Tomorrow is International Women’s Day, and we will resist the temptation to say, “You’ve come a long way, baby.” Although it is true and yet ironic in so many ways.
Women's March

Tomorrow is International Women’s Day, and we will resist the temptation to say, “You’ve come a long way, baby.”

Although it is true and yet ironic in so many ways.

The #metoo movement is seeing women and their allies discover that solidarity and speaking truth to power is not only the way to change things, but also a way to free oneself. But, it’s also a little bit like taking the measurement of exactly how deep misogyny runs in our society.

Women who have challenged their abusers have been praised for their courage. But they have also been attacked and shamed.

And, of course, it has been the women who are in relative positions of economic safety that have been the first to have their stories told. The media, as usual, gravitate to celebrities for their stories.

Meanwhile poor women, immigrant women and Indigenous women’s #metoo stories are usually only told when they result in murder trials or missing women inquiries.

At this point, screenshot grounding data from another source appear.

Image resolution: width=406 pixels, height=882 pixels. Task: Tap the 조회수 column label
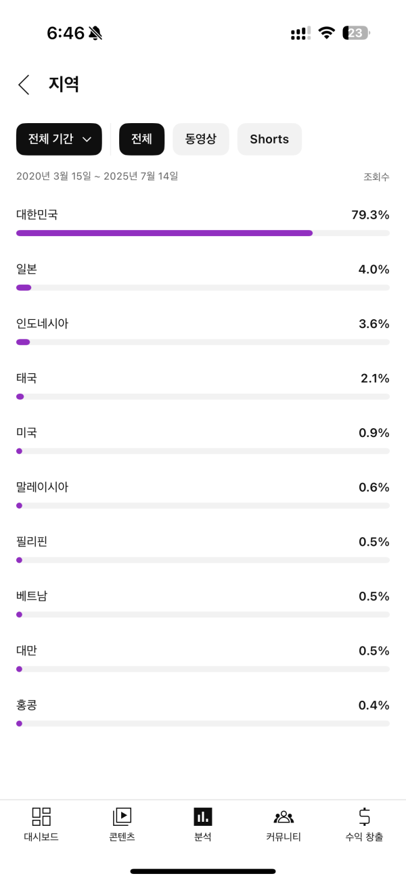376,177
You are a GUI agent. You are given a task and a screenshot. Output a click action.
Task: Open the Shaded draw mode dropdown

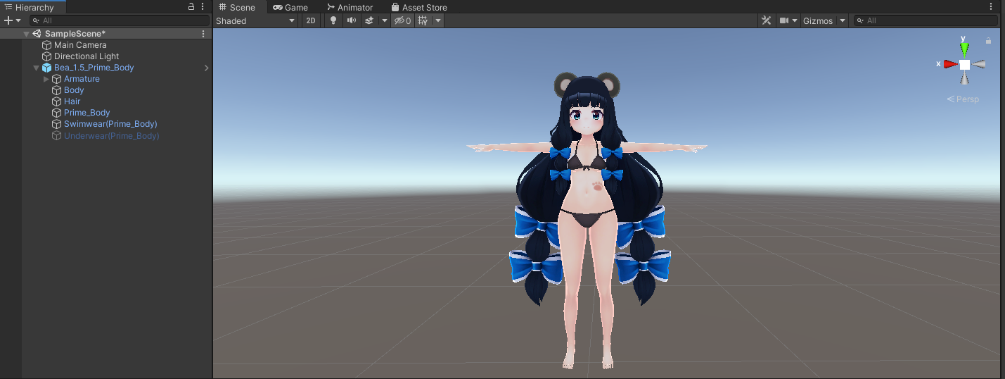point(255,20)

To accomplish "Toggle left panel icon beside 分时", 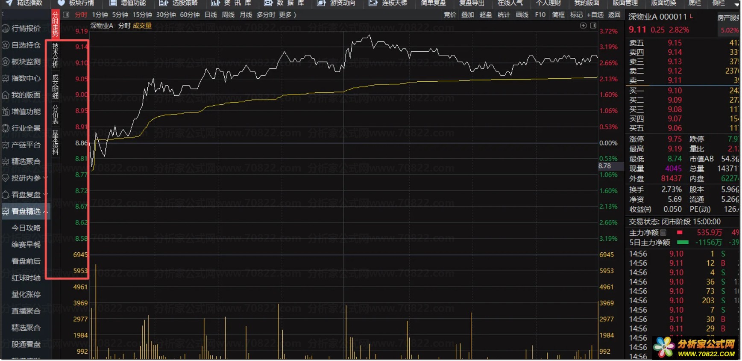I will pos(66,15).
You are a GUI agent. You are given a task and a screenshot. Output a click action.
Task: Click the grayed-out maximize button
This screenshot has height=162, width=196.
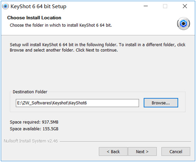click(165, 6)
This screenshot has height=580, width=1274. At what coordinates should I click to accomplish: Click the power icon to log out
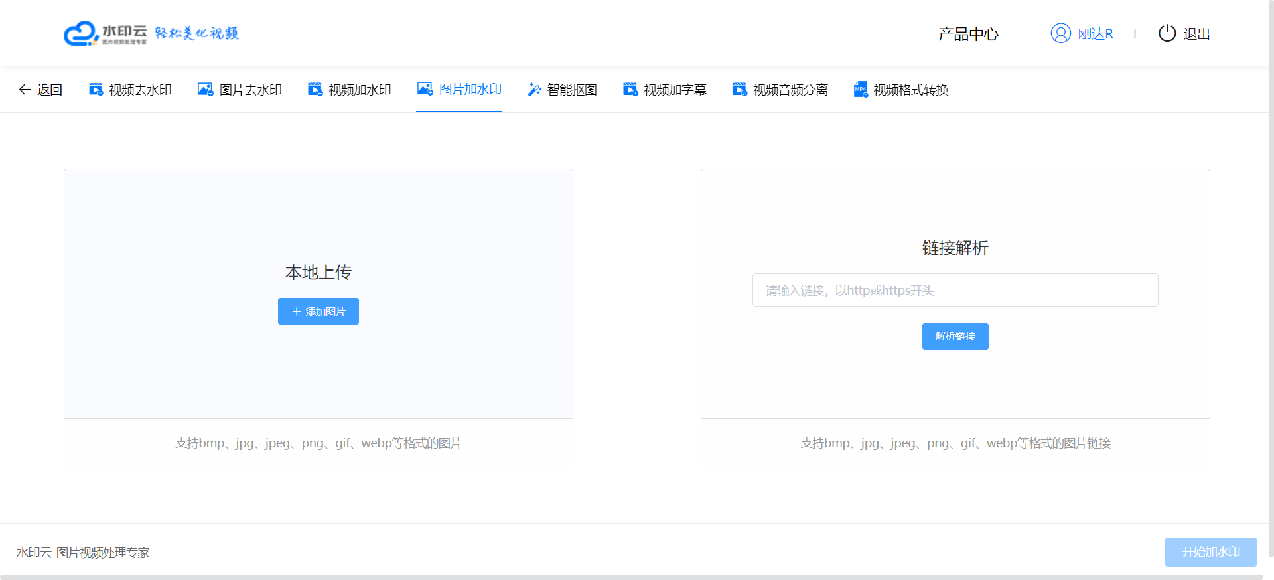1167,33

The toll that sexism takes on women is immense.

Women still make 74 cents to every dollar a man earns and the separate value of women’s work in the home has now been lost in the ‘new’ economy where everyone except the rich seem to be struggling.

Our interview with Burnaby’s new top cop is yet another reminder that as far as women have come, they still have a long way to go.

Chief Supt. Deanne Burleigh says she was surprised to keep finding out that she is the first woman when she lands in her new positions. It’s 2018, and she thinks women might just have been further along the equality trail by now.

We agree. Yes, women have come a long way. We have the vote, equal treatment at work, as defined under human rights, reproductive freedom and the freedom to marry who they want to marry. And girls growing up today know that they can play hockey, become a scientist, or be a full-time mom - if they so choose.

But that doesn’t mean that all of those doors are wide open and welcome mats are out. The truth is that just when you think you’ve broken a barrier, there’s another one to break.

Thankfully, as women break those barriers they learn about the women who broke trails for them before they got there. They learn that every woman who challenges sexism, in any way, makes a difference for every woman everywhere.